Al día siguiente, en el Mall, vi a un comando de policías asaltar, metralleta en mano, una furgoneta. Su ocupante salió manos en alto y despavorido. Londres se consideró a sí mismo 'objetivo prioritario de los terroristas', según decían los locutores, 'por ser el más firme aliado de Estados Unidos en el mundo'. La infatuación inglesa delataba una perversa envidia.
En la pantalla, las imágenes se entreveraban con opiniones de expertos, ejecutivos de la Administración, profesores universitarios. Entre los invitados, un iracundo barbudo, presidente de los Jóvenes Musulmanes Británicos, profirió una amenaza: mil millones de fieles considerarán que un ataque contra Afganistán o contra Bin Laden es un ataque contra la religión islámica. El locutor musitó 'thank you' y giró su sillón. El siguiente invitado, James Baker, consejero de Bush, presagió la guerra.

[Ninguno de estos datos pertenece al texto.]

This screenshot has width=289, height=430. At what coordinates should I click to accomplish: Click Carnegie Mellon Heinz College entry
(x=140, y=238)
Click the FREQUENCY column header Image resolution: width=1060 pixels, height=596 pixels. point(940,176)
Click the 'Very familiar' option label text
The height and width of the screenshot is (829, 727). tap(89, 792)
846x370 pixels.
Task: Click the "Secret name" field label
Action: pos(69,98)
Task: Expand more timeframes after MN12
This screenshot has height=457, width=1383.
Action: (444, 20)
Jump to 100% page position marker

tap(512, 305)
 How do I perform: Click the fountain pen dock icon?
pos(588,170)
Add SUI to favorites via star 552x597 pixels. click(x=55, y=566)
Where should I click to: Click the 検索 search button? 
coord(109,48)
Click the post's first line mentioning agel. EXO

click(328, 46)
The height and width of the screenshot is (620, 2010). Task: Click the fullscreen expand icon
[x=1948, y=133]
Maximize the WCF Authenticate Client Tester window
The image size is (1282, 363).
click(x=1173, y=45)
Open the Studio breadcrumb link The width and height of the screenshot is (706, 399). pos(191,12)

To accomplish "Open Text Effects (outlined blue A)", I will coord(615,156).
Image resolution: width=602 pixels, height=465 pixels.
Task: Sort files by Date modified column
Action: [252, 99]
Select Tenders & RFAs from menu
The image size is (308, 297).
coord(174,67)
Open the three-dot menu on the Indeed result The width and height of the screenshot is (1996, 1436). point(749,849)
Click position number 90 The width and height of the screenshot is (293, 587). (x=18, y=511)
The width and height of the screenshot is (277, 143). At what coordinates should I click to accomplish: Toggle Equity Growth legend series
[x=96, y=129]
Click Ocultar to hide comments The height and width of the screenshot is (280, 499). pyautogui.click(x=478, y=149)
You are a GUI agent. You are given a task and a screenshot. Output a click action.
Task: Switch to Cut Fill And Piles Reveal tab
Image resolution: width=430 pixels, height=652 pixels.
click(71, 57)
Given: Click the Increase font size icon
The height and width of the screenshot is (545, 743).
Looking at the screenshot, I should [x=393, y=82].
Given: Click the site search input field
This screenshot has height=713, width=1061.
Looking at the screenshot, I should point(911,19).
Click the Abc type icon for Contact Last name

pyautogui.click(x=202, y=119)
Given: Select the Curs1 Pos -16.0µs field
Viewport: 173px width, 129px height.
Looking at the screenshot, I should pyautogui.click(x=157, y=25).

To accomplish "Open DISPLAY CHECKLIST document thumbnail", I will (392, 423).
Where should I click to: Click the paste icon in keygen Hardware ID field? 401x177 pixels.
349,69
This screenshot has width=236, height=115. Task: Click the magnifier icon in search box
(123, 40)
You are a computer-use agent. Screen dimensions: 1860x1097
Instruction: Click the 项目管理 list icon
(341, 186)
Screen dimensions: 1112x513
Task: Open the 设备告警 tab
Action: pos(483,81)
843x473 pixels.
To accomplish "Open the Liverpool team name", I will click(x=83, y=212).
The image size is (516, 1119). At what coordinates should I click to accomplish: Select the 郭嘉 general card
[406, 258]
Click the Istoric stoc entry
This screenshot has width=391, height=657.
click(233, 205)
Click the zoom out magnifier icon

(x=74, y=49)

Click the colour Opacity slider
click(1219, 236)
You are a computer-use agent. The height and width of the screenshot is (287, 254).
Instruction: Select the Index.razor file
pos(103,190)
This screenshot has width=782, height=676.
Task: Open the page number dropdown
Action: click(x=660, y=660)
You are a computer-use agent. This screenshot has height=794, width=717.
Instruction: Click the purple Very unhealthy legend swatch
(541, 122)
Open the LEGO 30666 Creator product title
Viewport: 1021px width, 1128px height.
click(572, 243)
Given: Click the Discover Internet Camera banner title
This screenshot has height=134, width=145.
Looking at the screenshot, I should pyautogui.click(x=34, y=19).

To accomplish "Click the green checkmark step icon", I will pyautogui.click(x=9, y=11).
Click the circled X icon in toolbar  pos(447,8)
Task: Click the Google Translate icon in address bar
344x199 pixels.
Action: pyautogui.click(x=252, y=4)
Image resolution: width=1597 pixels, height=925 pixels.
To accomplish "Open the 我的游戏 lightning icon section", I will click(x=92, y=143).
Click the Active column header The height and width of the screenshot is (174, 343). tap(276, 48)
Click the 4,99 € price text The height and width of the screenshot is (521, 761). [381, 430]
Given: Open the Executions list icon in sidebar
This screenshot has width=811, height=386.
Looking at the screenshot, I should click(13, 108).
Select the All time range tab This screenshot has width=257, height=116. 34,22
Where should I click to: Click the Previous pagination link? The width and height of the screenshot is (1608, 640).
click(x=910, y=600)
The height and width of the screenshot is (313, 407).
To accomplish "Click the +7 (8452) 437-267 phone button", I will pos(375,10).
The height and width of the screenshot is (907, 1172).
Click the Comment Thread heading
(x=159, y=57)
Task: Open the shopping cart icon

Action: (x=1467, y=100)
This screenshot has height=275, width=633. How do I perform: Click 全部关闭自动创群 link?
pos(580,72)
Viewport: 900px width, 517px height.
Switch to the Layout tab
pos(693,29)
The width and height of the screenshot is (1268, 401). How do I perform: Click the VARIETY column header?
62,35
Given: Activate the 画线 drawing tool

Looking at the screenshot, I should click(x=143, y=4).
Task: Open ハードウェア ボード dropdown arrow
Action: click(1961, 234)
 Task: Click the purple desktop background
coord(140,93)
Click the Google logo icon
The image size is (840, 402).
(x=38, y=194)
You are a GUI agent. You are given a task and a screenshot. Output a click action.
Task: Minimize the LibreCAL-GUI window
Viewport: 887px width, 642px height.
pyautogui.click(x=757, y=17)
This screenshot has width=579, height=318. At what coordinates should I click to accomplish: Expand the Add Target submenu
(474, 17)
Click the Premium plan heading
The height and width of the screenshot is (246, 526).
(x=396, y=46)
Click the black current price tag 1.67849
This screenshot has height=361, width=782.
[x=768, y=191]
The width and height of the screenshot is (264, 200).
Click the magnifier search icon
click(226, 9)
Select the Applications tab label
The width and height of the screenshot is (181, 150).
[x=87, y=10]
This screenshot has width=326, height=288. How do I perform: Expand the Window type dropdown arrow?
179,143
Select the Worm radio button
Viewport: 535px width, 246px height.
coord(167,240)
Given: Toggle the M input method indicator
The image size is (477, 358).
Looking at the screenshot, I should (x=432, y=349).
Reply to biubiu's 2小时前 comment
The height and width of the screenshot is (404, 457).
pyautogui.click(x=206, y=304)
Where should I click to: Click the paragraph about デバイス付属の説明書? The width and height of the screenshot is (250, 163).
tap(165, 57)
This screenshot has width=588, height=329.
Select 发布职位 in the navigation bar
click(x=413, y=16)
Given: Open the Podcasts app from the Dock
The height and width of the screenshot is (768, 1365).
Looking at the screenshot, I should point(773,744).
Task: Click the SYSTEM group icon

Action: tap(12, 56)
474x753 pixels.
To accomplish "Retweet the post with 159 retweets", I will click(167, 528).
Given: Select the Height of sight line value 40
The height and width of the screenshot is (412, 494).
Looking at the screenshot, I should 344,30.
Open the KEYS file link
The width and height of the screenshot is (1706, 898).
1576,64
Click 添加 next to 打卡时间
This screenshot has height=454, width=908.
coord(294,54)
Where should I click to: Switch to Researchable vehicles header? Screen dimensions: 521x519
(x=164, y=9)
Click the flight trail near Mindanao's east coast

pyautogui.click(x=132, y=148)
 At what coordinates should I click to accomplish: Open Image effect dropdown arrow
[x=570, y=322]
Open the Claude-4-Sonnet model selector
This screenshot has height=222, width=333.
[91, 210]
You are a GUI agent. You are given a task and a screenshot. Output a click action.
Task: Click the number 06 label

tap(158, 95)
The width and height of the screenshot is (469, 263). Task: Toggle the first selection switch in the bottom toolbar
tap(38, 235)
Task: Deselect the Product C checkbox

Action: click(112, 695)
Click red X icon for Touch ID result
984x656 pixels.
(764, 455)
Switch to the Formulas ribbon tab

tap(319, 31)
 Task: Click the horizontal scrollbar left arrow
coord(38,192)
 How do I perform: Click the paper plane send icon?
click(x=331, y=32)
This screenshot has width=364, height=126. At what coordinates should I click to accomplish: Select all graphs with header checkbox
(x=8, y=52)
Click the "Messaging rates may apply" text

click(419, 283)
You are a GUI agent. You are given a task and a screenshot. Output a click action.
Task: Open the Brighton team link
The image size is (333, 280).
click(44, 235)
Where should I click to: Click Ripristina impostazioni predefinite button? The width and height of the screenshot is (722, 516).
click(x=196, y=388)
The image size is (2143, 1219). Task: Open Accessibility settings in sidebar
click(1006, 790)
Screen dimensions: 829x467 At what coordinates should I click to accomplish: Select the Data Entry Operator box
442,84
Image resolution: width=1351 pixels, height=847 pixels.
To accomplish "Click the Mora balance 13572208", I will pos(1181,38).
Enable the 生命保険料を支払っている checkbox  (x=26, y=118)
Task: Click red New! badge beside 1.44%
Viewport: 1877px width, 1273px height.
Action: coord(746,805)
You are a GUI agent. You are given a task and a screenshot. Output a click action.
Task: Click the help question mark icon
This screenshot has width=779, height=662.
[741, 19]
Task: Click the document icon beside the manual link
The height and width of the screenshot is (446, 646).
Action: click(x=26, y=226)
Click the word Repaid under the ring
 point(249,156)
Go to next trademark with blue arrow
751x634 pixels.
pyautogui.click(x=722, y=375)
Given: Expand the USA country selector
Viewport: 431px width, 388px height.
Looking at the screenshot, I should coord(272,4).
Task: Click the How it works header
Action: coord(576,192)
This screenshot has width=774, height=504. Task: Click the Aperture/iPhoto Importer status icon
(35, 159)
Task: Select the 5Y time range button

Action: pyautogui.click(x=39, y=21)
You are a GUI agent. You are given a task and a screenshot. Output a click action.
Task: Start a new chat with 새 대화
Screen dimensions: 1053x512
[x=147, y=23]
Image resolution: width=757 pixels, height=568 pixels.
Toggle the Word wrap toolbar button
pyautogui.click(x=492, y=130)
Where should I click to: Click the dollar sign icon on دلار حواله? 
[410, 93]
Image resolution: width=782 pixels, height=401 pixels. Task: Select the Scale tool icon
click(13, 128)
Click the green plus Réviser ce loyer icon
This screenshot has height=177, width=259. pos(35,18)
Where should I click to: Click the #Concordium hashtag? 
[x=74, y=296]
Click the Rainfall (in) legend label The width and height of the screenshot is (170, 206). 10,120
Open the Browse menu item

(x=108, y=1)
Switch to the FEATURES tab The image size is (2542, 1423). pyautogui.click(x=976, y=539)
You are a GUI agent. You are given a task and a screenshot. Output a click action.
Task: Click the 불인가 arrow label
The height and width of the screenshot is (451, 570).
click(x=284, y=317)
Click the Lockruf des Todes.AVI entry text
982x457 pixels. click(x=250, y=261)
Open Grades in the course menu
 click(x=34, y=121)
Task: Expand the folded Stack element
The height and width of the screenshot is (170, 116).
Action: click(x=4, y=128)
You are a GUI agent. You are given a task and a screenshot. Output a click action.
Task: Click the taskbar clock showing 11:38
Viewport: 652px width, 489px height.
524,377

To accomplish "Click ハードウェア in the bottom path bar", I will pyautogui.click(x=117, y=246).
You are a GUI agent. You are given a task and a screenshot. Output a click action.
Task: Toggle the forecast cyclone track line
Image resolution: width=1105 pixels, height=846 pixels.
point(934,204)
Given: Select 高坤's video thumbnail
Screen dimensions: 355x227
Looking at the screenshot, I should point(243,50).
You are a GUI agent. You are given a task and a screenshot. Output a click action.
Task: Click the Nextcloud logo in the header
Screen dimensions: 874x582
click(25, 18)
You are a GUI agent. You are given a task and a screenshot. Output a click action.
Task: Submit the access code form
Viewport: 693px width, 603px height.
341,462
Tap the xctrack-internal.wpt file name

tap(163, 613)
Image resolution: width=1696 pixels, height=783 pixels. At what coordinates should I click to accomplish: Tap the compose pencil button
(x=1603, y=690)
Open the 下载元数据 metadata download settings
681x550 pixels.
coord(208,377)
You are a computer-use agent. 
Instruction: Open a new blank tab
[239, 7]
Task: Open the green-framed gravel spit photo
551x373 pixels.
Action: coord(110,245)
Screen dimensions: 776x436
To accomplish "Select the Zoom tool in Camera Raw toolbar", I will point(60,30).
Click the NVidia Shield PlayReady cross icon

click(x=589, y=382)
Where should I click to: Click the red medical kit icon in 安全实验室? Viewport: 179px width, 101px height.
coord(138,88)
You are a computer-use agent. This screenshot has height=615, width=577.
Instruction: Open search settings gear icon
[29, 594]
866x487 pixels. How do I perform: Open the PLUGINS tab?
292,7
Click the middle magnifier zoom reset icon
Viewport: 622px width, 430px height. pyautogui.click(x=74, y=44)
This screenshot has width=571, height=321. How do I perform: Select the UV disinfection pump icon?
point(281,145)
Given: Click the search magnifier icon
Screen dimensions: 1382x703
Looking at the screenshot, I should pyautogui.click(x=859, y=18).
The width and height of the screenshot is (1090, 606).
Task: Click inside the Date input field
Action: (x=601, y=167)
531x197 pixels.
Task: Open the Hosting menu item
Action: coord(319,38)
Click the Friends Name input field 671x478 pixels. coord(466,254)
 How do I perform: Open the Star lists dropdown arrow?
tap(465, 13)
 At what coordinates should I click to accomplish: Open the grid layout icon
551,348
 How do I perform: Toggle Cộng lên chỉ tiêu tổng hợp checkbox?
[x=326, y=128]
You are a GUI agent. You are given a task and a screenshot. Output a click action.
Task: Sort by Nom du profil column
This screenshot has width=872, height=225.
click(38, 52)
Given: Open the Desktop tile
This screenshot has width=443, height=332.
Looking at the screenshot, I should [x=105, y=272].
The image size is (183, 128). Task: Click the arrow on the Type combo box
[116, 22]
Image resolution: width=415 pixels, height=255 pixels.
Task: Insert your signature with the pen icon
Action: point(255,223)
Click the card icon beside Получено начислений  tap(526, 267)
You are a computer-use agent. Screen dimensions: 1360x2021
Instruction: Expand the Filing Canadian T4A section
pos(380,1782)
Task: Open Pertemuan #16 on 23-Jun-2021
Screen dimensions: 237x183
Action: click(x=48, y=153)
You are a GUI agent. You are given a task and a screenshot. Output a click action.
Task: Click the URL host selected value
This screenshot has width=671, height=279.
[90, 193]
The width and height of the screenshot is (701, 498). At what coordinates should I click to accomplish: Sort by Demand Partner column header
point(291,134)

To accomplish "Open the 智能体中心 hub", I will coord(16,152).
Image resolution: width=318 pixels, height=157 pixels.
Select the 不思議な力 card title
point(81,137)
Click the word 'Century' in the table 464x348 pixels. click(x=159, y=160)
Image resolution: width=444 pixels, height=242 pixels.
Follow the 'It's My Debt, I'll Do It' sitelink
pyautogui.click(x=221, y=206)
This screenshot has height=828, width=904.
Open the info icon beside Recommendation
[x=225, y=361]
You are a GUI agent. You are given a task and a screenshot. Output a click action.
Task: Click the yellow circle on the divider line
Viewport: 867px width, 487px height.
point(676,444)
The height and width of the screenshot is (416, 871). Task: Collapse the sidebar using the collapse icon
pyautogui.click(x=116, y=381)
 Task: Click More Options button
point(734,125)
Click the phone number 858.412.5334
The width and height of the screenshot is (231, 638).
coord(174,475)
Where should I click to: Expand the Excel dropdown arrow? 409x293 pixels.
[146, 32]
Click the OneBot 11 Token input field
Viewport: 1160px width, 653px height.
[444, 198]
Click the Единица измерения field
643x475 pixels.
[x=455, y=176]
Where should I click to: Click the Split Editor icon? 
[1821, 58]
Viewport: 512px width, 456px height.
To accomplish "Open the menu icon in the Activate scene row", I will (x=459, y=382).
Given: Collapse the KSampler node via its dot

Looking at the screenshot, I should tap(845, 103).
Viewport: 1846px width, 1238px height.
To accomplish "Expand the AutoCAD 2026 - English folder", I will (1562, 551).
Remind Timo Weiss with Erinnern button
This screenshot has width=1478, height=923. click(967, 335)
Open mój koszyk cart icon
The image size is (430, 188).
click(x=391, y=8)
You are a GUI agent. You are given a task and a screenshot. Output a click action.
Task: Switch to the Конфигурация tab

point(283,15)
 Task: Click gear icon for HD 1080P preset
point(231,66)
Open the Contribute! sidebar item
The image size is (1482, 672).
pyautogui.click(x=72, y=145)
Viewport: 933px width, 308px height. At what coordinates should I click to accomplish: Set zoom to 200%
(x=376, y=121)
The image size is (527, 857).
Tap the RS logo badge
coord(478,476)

Vimos las imágenes del atentado una y otra vez, sin fatiga, como esperando algo más, pero su frialdad y su silencio las hacían inasequibles. Dos torres iguales, dos aviones iguales, dos trayectos iguales, dos impactos iguales. Era demasiado perfecto para ser real. Como señaló Fernando Savater, para entender lo sucedido debíamos superar primero nuestra inercia artística y percatarnos de que aquello no era un producto de la imaginación, sino su inverosímil realización en el mundo.
Quizás por eso alguien de entre los allí reunidos, reclamando su derecho a la emoción, exclamó: 'Pero ¿dónde están los muertos?'. Porque los muertos están ocultos, y sólo aparecerán cubiertos por la bandera americana. La nación más poderosa del mundo no soporta ver a sus ciudadanos muertos o mutilados como si fueran gente de Sarajevo, de Jerusalén, de Gaza, de Chechenia, de Euskadi o de Belfast. Es su punto ciego y su talón de Aquiles.